:: Exercise instructions ::
Repeat the lines from the one containing "Open the All search filter dropdown" through the last line of the data, exactly, pictures omitted.
BEGIN Records to process
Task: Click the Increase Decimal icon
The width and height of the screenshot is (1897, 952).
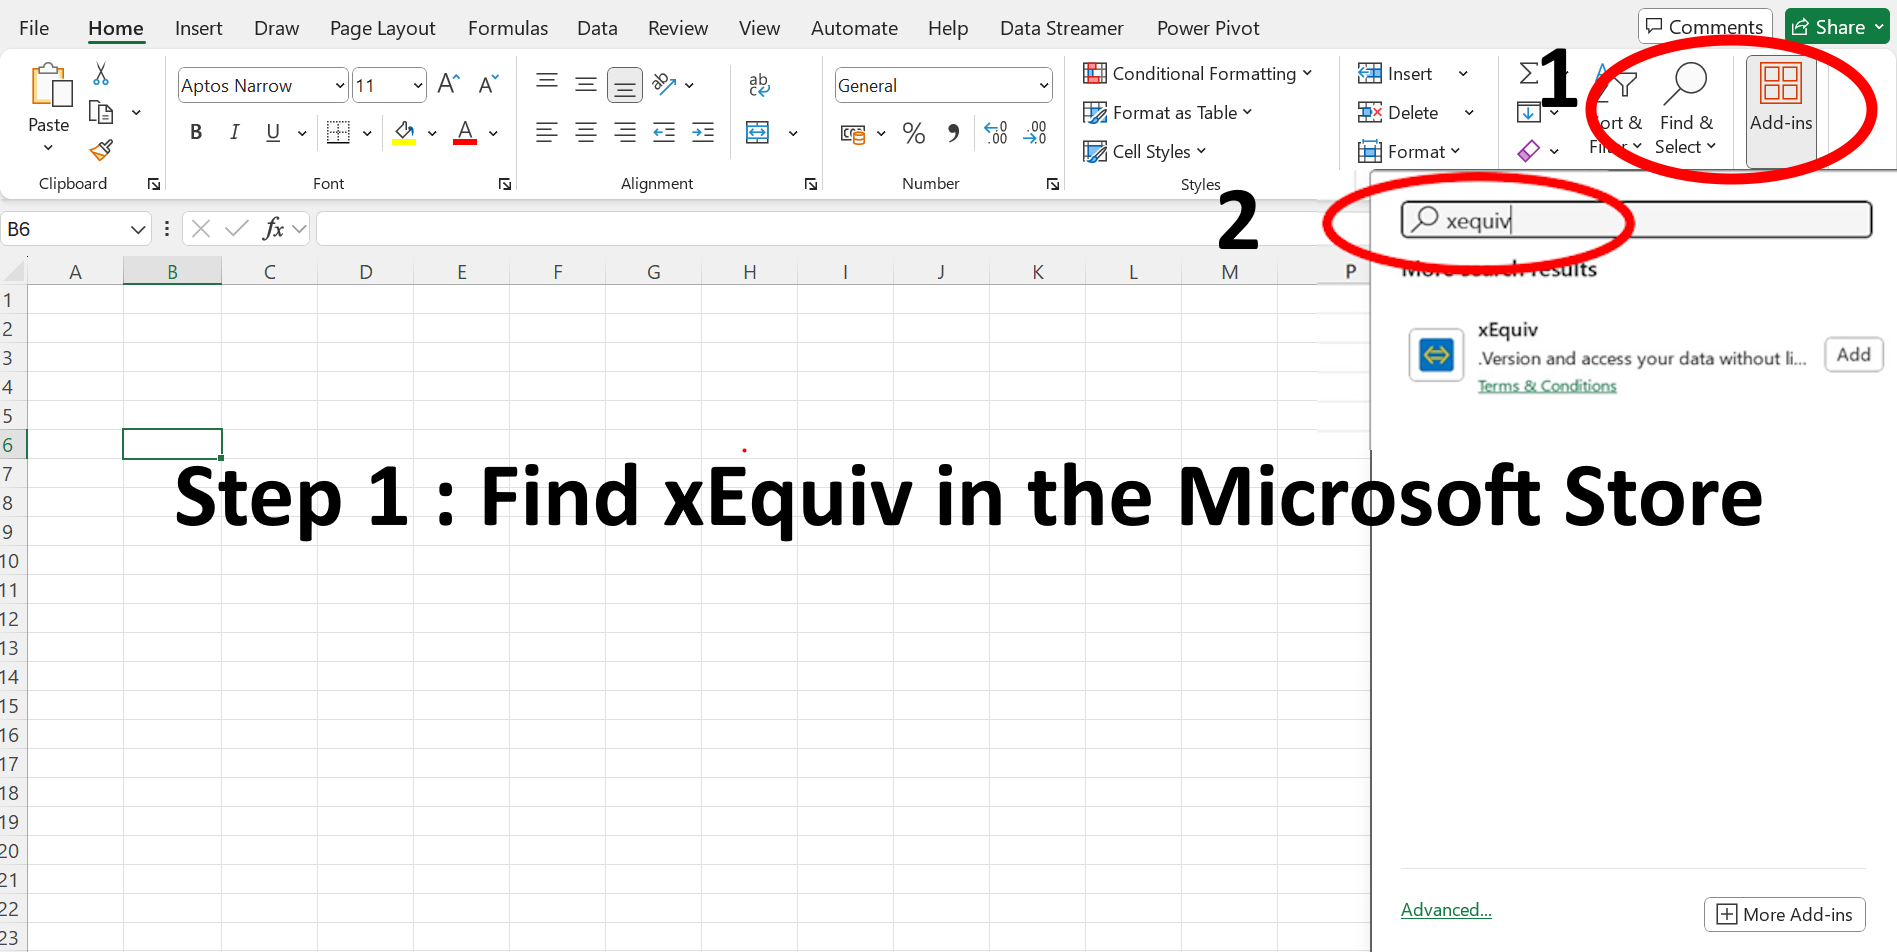Action: click(x=996, y=133)
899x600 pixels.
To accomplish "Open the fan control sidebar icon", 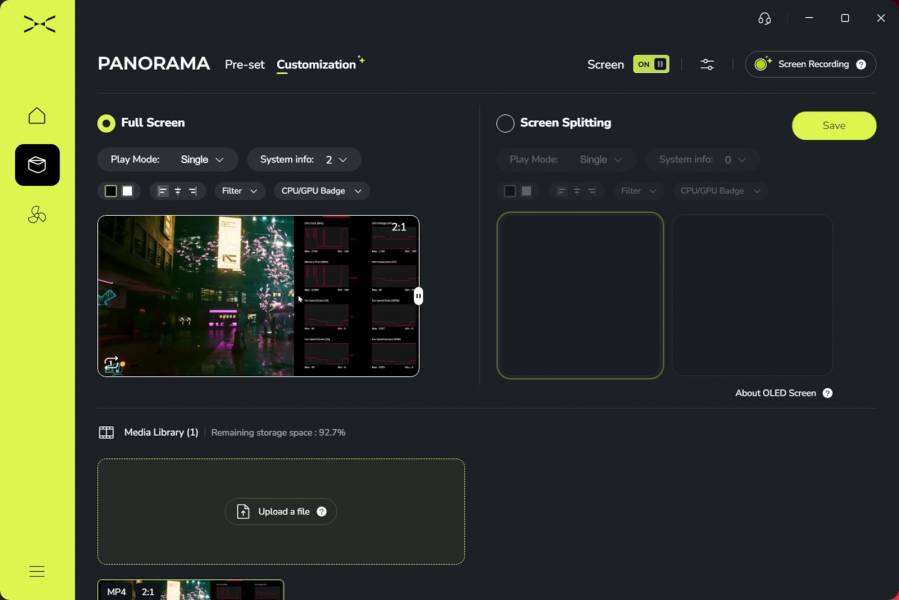I will [x=37, y=215].
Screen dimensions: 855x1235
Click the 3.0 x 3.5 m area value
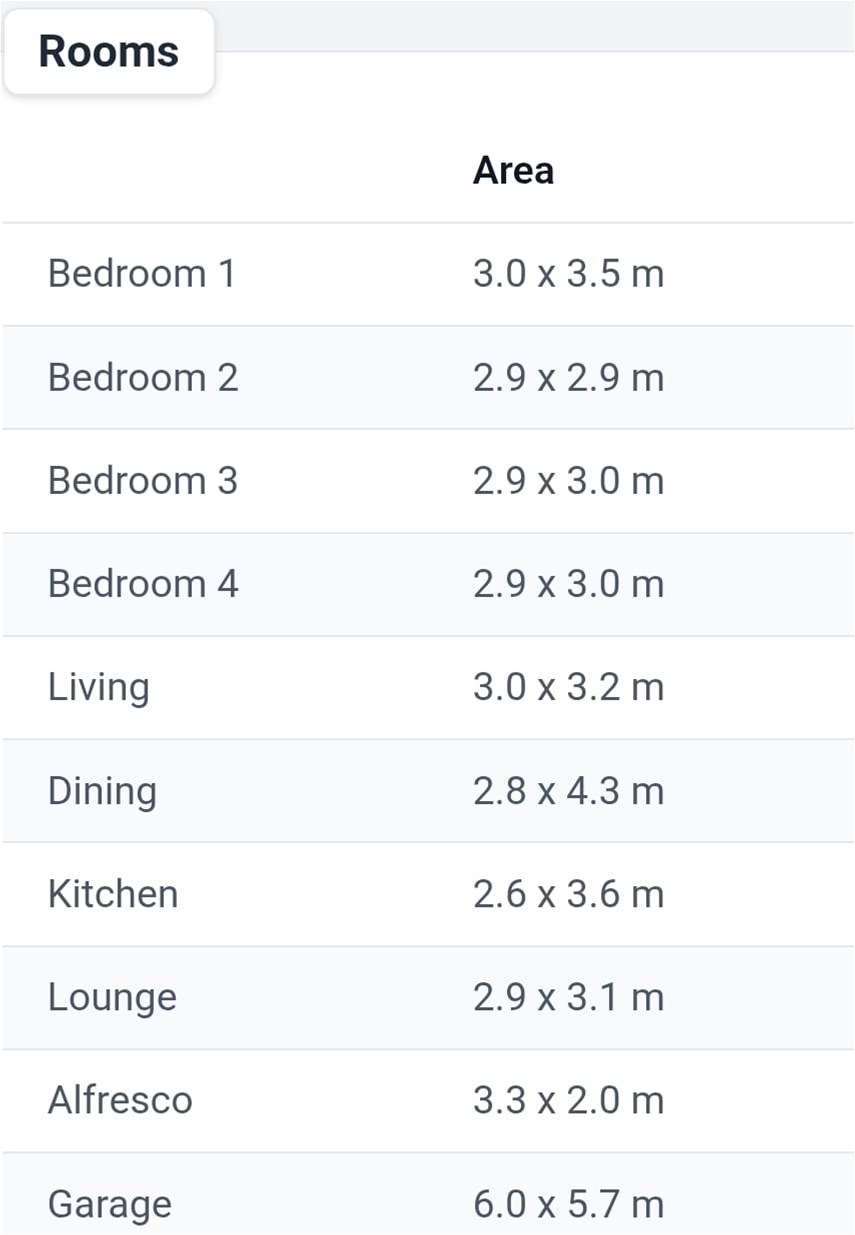568,274
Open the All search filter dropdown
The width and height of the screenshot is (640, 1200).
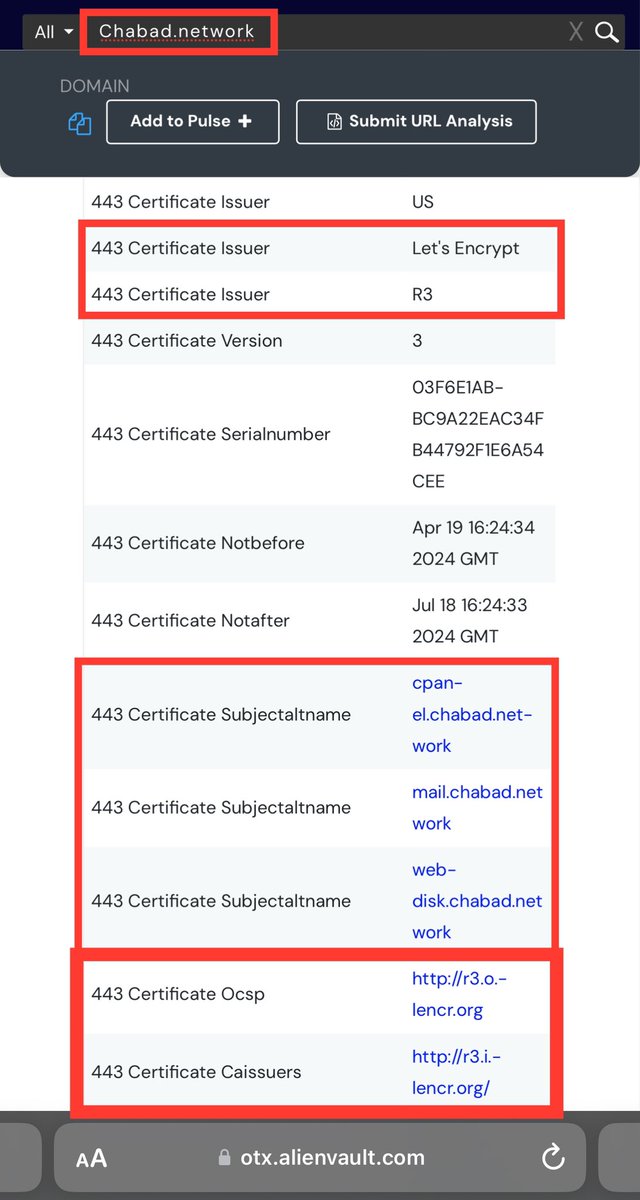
END Records to process
:: Response ::
Open the All search filter dropdown
The width and height of the screenshot is (640, 1200).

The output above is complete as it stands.